Detroit School District Readies $252M Refunding With State Pledge

CHICAGO — Junk-rated Detroit Public Schools will bring $252 million of refunding bonds to market this week that feature enhanced double-A ratings based on Michigan’s full-faith-and-credit pledge to repay the debt.

The borrowing is expected to generate interest-rate savings by refunding bonds originally issued in 1998, 2001, 2002 and 2003.

Now into its fourth year of emergency management, DPS continues to struggle with steep enrollment declines and state aid cuts. The specter of bankruptcy hangs over the district, and bond documents include a section that addresses the concern for investors.

One worry: the cash-strapped district faces the prospect of being forced to pay $44.1 million annually over the next four years to pay off a chunk of bonds issued in 2004 and insured by Assured Guaranty Inc.

The insurer warned the district last year that it would impose an accelerated payment schedule if the Michigan Legislature did not pass legislation protecting the Assured-backed bonds from the effects of bankruptcy.

Lawmakers passed the law, but not until early 2012, and DPS is now negotiating with Assured to avoid having to make the accelerated payments, according to bond documents.

The prospect of a Chapter 9 is lessened by the state’s one-year-old emergency management law, which requires the governor’s approval, documents say.

As well, the state education department prohibited DPS leaders from even recommending bankruptcy when it approved the district’s current deficit-elimination plan, according to bond documents. The ban remains in effect through the term of the five-year deficit elimination plan.

If DPS were to declare bankruptcy, however, the risk remains that the automatic stay provisions of the bankruptcy code might prevent or delay the district from making debt payments on the bonds, though the state treasurer’s obligation to pay the bonds may remain unaffected, bond documents say.

The state has controlled the district since early 2009, when it appointed the first emergency manager.

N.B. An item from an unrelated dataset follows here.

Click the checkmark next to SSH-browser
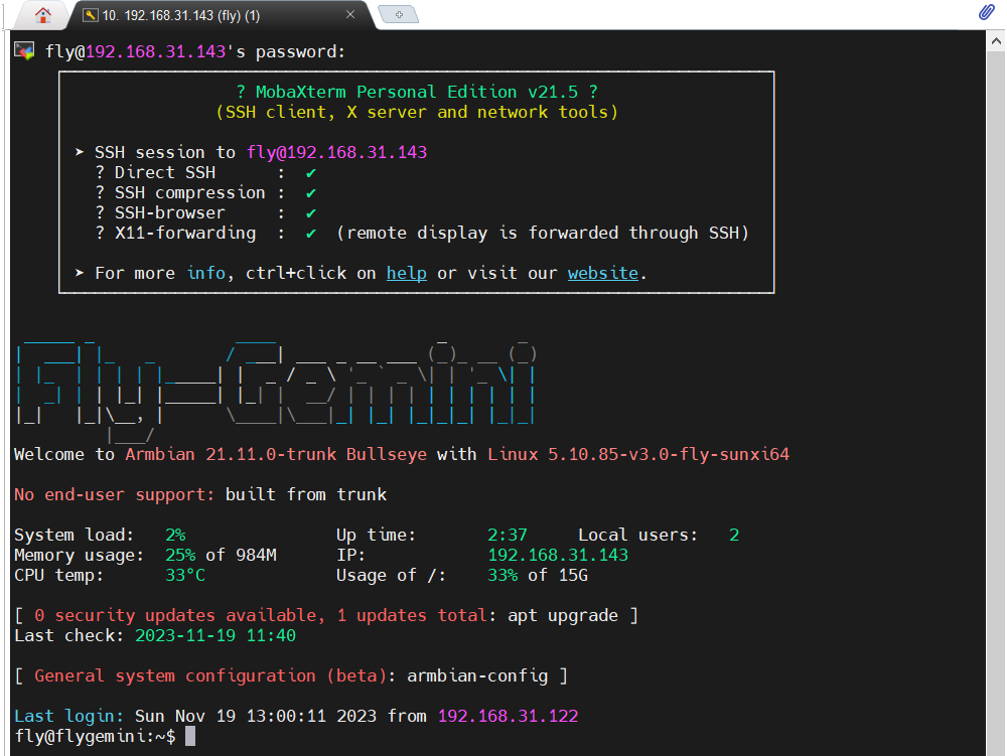The image size is (1007, 756). coord(311,213)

The process has helped the district in some ways, said Matthew Butler, an analyst with Moody’s Investors Service, which gives the district the below-investment-grade rating of B1 with a negative outlook.

“Overall it’s probably offered some sort of benefit, in terms of allowing the state to get information more quickly and help out more quickly if needed,” Butler said.

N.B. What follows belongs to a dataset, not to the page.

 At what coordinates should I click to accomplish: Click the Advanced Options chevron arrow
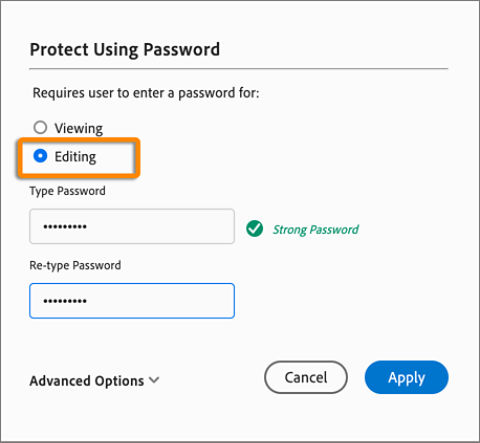(154, 380)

“If you look at just operating results, in 2011 the district did chip away at its deficit and is showing some signs of stabilization.”

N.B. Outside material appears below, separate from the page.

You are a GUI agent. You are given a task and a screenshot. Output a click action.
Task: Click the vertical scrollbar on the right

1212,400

The refunding is tentatively set for Wednesday. Siebert Brandford Shank & Co. is senior manager. Robert W. Baird & Co., Hutchinson Shockey Erley & Co., JPMorgan and Loop Capital Markets LLC are also on the underwriting team. Lewis & Munday is bond counsel and Public Financial Management Inc. is financial advisor.

Based on the bonds’ participation in the Michigan School Bond Qualification and Loan Program, Moody’s rates the debt Aa2.

Standard & Poor’s rates the state school program AA-minus. Both ratings are on par with Michigan’s own general obligation debt.

Under the program, if the district is unable to make debt payments on the bonds, the state will lend it the money from its school loan revolving fund. If the fund does not have enough money, Michigan is required to make a loan from its general fund or issue GO debt to cover the payment.

It’s uncertain how much the school district expects to save with the refunding. Officials did not return phone calls for comment.

Meanwhile, the district continues to negotiate with the Michigan Treasury and Assured Guaranty to avoid the accelerated payments on the Assured-insured bonds backed by state aid.

Alternatives include reaching a new agreement with the insurance company or refinancing the 2004 notes. The district could also cut back on spending to generate enough cash to pay off the accelerated payments, according to the bond documents.

“There can be no assurance that the acceleration can be avoided or that the impact of the acceleration on the district’s revenue can be mitigated,” the documents say.

DPS has $2.1 billion of outstanding bonds. The district’s debt is limited to 15% of its state equalized value, which would mean a bond limit of $1.5 billion based on the valuations for fiscal 2012.

The limit, however, does not include bonds that are part of the Michigan School Loan Revolving Fund, or short-term state-aid backed bonds like the Assured-backed bonds.

Interest rates on the bonds to be refunded for savings range as high as 6% on 2002A bonds that are maturing through 2032.